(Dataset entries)
════════════════════

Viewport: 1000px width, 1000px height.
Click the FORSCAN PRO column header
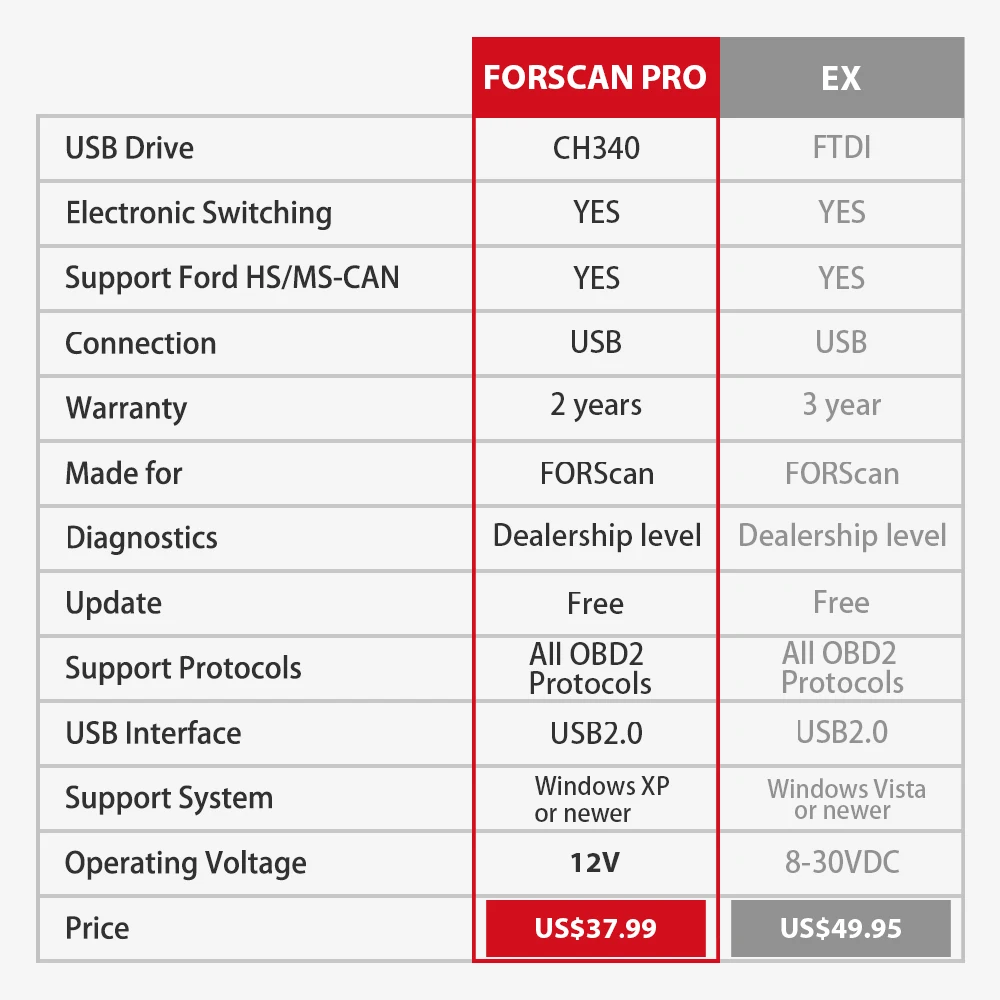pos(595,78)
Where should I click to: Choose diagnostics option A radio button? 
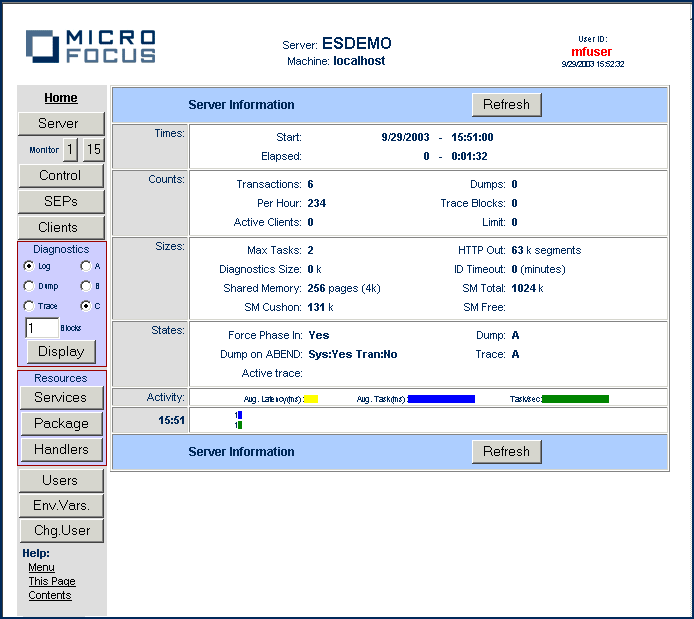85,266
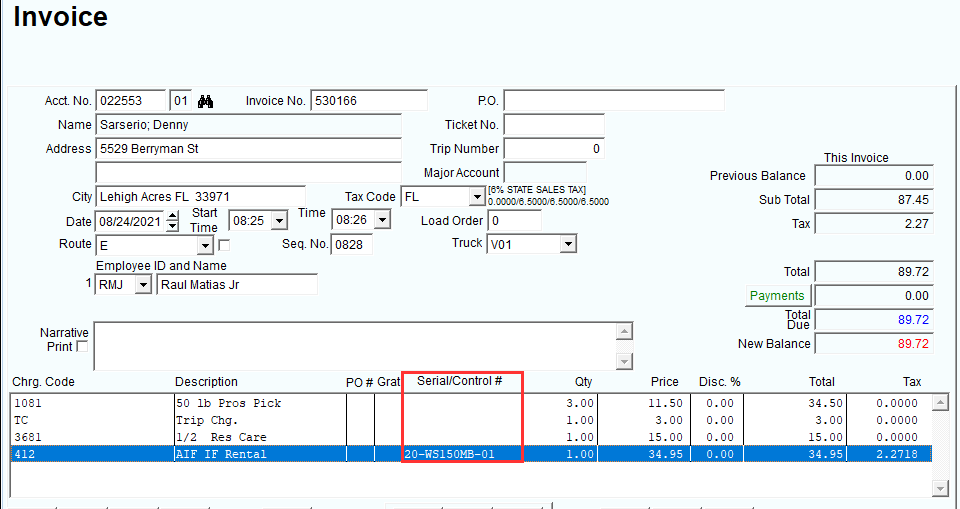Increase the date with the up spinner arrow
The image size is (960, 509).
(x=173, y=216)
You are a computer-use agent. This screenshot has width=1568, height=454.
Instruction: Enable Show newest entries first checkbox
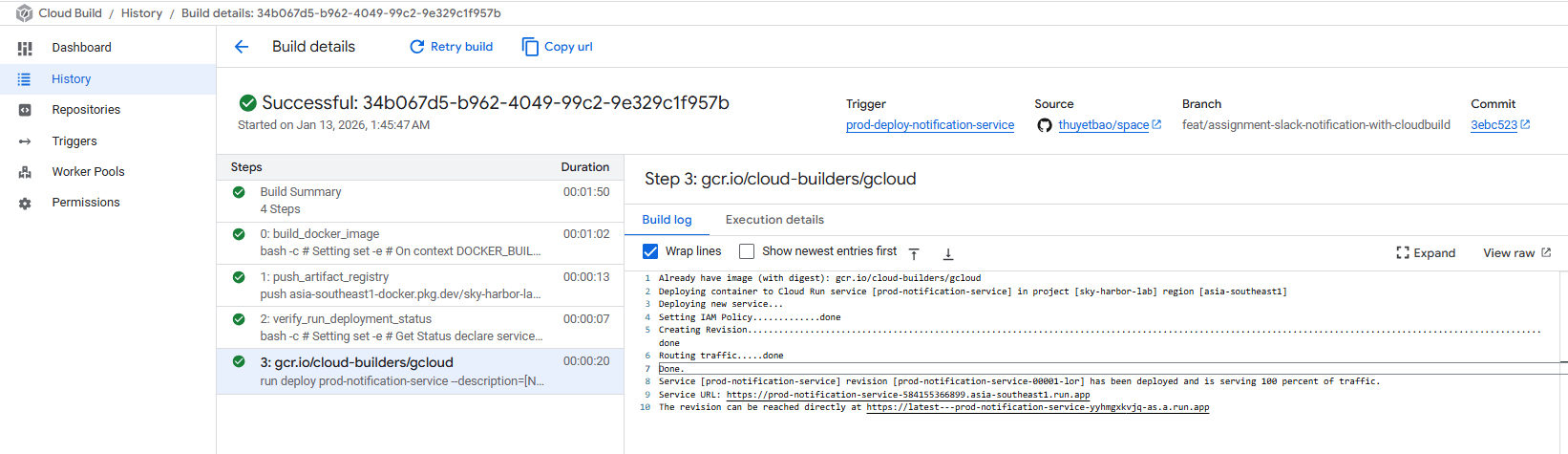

════════════════════

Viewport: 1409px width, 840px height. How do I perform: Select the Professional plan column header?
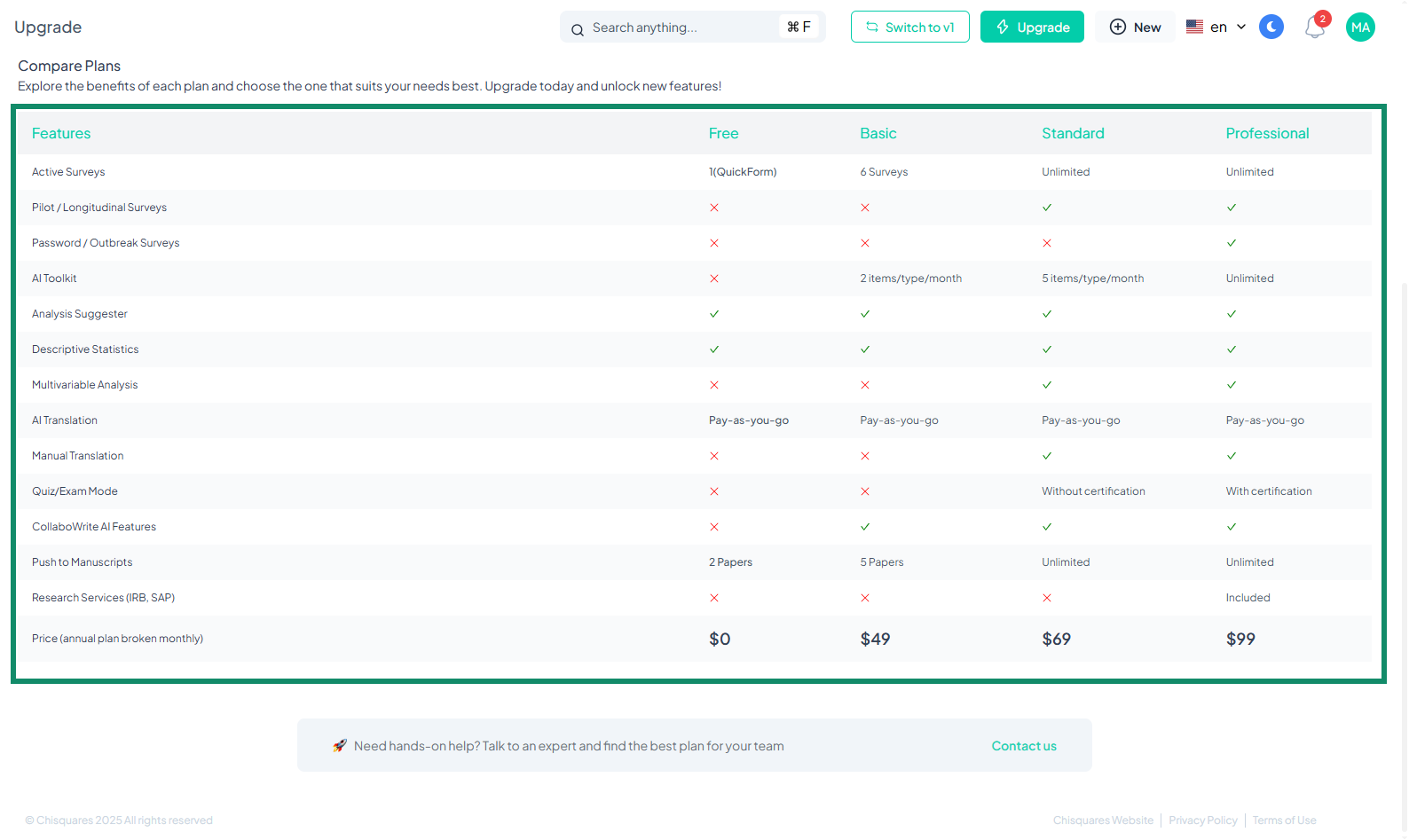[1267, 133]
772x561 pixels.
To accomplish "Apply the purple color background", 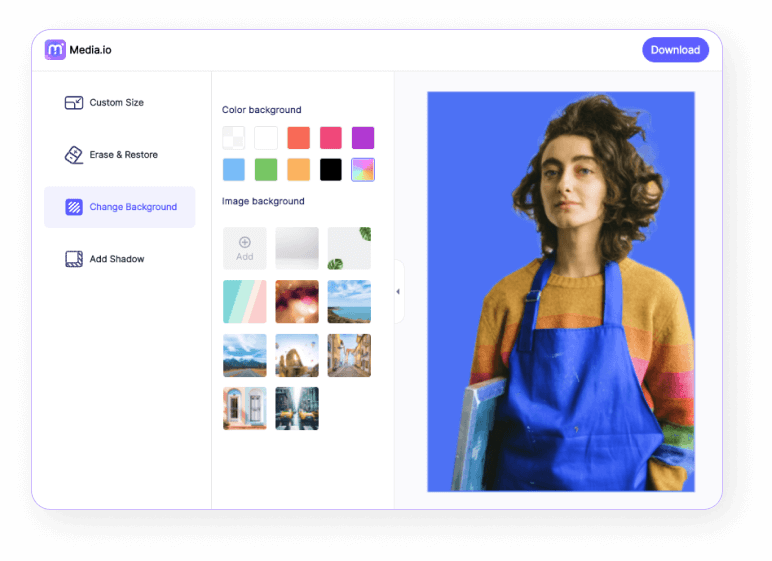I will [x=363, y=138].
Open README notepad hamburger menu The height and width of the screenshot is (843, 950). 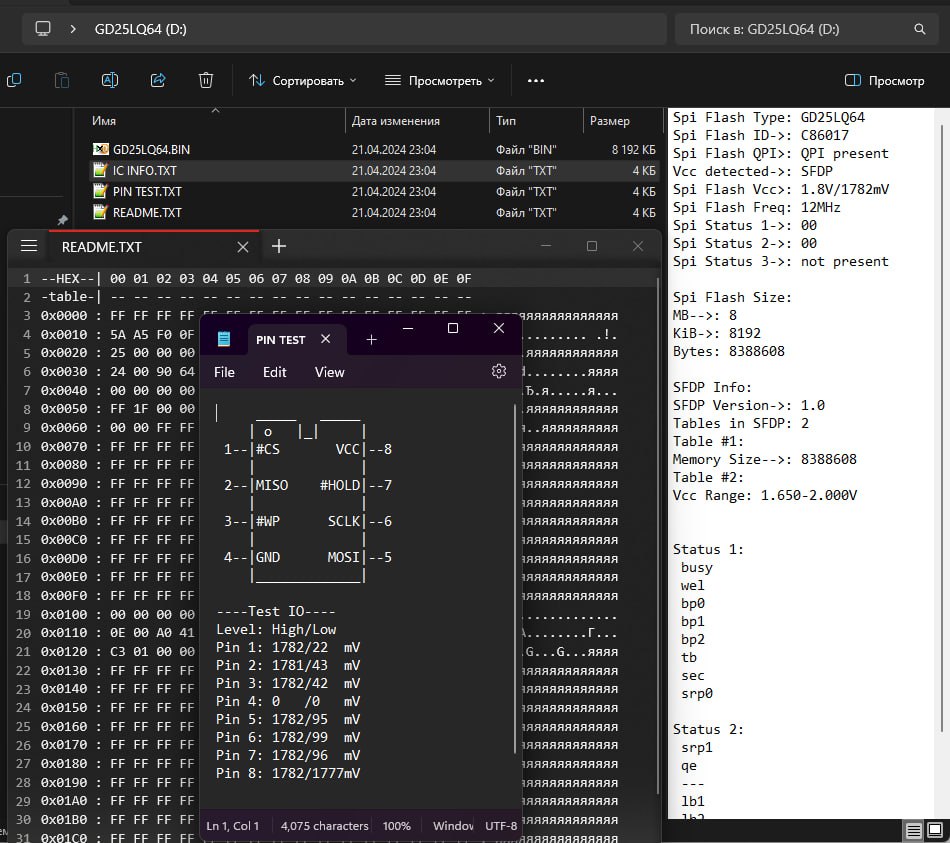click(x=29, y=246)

════════════════════

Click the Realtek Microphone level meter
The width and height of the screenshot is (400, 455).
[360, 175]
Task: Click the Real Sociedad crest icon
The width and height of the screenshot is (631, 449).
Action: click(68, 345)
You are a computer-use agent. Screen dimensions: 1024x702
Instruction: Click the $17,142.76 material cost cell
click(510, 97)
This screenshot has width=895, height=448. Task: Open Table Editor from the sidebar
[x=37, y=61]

════════════════════

== Exercise goal ==
Would you output only the span of the records above that opens with the line containing "Viewport: 1000px width, 1000px height." and closes with the line containing "Instruction: Enable Show", ends included and pictures dropped?

== Task response ==
Viewport: 1000px width, 1000px height.
Click the FORSCAN PRO column header
pos(595,78)
Where should I click to: Choose diagnostics option A radio button? 
85,266
Increase the date with the up spinner arrow
The image size is (960, 509).
(x=173, y=216)
You are a computer-use agent. This screenshot has width=1568, height=454.
Instruction: Enable Show newest entries first checkbox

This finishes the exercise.